§ **Goal of the exercise**: Retype the passage of the Tech Day NLP notebook code from "# This also" up to and including "# print(source_list)".

# Welome to Tech Day NLP Demonstration

In [1]:
import pandas as pd
import numpy as np
import time
import os
from os import path

pd.options.display.max_columns = None

In [23]:
def read_data2():
    df = pd.read_csv('./data/file.csv')
    
    # Create a temporary list of sources starting from the first instance of sources 
    # and returning unique values in the 1st column (the column containing source names)
    # This also pulls in extra instances of 'Source' in the dataframe
    temp_sources = list(df.iloc[((df[df[df.columns[1]] == 'Source'].index[0])+1):,1].unique())
    
    # Create source list and use a for loop to fill the source list
    # using the temporary source list but excluding 'Source'
    source_list = []
    for i in temp_sources:
        if i != 'Source':
            source_list.append(i.lower())
    
    # Sanity Check
    # print(source_list)
    
    # Determine the index values in the data frame where 'Source' 
    # is found in column 1. This is used later to slice the dataframe into
    # sub dataframes
    source_breaks = list(df[df[df.columns[1]] == 'Source'].index)
    
    # sanity check
    # print(source_breaks)
    
    # print(len(source_list), len(source_breaks))
    
    # create some empty holder lists and dictionaries; 'd' is going to be a dictionary of dataframes
    # The other temp lists and dictionary are used in creating these sub dataframes and associated column names
    d = {}
    bad_cols = []
    good_cols = []
    temp_dict = {}
    
    # Create a for loop to iterate through source_list to construct sub dataframes
    for i, vals in enumerate(source_list):
        
        # Create a temp var 'j' for indexing/slicing the dataframe with iloc
        j = i+1
        
        # Create an if/else to test if the value of 'j' exceeds the length of the source_list
        # If it does not, create some sub dataframes using the value of 'j' as the 'stop' point 
        # for iloc slice.
        #
        # If it does, use the length of the main dataframe as the 'stop' point for the iloc slice
        if j < len(source_list):
            d['{0}'.format(vals)] = df.iloc[source_breaks[i]+1: source_breaks[j]]
            
            # Rename the columns by creating a dictionary from the bad column names and
            # the actual column names found at a specific location in the main dataframe
            bad_cols = list(d['{0}'.format(vals)].columns)
            good_cols = list(df.iloc[source_breaks[i]])
            temp_dict = dict(zip(bad_cols, good_cols))
            
            d['{0}'.format(vals)].rename(columns=temp_dict, inplace=True)
            d['{0}'.format(vals)].reset_index(inplace=True, drop=True)
            
        else:
            d['{0}'.format(vals)] = df.iloc[source_breaks[i]+1:]
            
            # Rename the columns by creating a dictionary from the bad column names and
            # the actual column names found at a specific location in the main dataframe
            bad_cols = list(d['{0}'.format(vals)].columns)

§ **Listing**:
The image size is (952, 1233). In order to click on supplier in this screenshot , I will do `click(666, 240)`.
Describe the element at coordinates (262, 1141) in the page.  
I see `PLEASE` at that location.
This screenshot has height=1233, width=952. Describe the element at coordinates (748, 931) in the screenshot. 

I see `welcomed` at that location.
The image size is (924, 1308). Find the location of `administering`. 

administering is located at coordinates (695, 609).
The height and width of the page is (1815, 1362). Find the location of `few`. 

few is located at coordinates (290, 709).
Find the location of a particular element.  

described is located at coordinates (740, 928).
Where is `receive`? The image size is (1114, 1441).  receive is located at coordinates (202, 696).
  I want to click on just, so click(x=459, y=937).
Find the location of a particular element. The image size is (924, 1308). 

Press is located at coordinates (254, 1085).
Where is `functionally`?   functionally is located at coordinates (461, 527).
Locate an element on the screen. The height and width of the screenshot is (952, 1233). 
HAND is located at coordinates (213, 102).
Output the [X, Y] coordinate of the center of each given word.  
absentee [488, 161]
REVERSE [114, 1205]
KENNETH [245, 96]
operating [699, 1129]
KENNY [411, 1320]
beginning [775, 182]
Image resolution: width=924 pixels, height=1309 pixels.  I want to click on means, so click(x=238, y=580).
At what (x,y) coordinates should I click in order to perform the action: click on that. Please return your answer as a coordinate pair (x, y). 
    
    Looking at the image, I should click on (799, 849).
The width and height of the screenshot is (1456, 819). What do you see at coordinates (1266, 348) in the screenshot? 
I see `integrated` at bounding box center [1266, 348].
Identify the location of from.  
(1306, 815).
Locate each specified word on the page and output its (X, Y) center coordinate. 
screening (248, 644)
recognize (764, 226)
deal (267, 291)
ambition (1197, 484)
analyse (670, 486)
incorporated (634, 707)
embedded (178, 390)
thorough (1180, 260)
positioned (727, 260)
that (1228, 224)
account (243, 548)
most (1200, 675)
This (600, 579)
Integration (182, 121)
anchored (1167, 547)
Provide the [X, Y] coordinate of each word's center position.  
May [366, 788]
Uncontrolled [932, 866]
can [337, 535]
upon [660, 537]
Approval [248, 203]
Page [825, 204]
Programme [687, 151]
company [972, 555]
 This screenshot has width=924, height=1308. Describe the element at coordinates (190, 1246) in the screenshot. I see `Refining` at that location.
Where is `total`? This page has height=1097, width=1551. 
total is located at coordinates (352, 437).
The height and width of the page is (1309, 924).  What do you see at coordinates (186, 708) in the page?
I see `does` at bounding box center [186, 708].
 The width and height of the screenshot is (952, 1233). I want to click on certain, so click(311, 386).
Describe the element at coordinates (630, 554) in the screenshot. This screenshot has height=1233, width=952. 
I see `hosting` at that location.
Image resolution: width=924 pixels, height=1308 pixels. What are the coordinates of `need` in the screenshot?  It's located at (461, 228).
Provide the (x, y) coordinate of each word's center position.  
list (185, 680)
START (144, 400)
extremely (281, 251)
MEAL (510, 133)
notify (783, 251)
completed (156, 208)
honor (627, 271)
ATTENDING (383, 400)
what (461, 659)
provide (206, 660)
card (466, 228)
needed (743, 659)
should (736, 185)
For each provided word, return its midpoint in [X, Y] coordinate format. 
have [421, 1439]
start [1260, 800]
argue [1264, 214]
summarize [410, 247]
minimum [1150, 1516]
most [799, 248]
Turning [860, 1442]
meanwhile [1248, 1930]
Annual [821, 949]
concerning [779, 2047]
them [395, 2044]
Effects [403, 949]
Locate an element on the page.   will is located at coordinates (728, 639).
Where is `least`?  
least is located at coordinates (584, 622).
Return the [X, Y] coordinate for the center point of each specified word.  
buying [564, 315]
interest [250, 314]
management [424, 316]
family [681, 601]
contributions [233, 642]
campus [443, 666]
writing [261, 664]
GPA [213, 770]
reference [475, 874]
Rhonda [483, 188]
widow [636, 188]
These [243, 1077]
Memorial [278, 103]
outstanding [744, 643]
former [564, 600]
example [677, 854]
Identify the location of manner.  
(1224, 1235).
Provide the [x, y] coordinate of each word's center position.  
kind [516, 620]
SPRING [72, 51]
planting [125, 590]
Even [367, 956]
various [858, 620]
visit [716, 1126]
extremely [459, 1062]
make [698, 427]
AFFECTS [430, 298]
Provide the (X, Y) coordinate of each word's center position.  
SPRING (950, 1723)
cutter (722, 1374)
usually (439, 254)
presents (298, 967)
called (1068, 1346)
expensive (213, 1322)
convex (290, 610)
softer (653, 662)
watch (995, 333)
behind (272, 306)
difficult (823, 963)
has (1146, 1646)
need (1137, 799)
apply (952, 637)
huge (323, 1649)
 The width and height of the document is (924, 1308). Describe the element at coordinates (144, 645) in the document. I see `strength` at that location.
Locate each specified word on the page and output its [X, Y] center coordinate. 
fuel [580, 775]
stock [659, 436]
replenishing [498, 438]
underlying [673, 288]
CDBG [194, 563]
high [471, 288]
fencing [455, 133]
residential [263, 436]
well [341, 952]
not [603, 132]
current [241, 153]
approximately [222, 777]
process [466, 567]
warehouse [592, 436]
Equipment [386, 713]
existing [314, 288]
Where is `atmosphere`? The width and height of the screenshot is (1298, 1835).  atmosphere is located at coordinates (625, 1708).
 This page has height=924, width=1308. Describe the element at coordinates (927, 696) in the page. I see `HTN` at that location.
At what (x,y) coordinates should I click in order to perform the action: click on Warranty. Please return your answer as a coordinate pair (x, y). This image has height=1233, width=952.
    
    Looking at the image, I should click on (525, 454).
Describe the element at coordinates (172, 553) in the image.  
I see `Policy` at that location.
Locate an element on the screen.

§ **Full output**:
# This also pulls in extra instances of 'Source' in the dataframe
    temp_sources = list(df.iloc[((df[df[df.columns[1]] == 'Source'].index[0])+1):,1].unique())
    
    # Create source list and use a for loop to fill the source list
    # using the temporary source list but excluding 'Source'
    source_list = []
    for i in temp_sources:
        if i != 'Source':
            source_list.append(i.lower())
    
    # Sanity Check
    # print(source_list)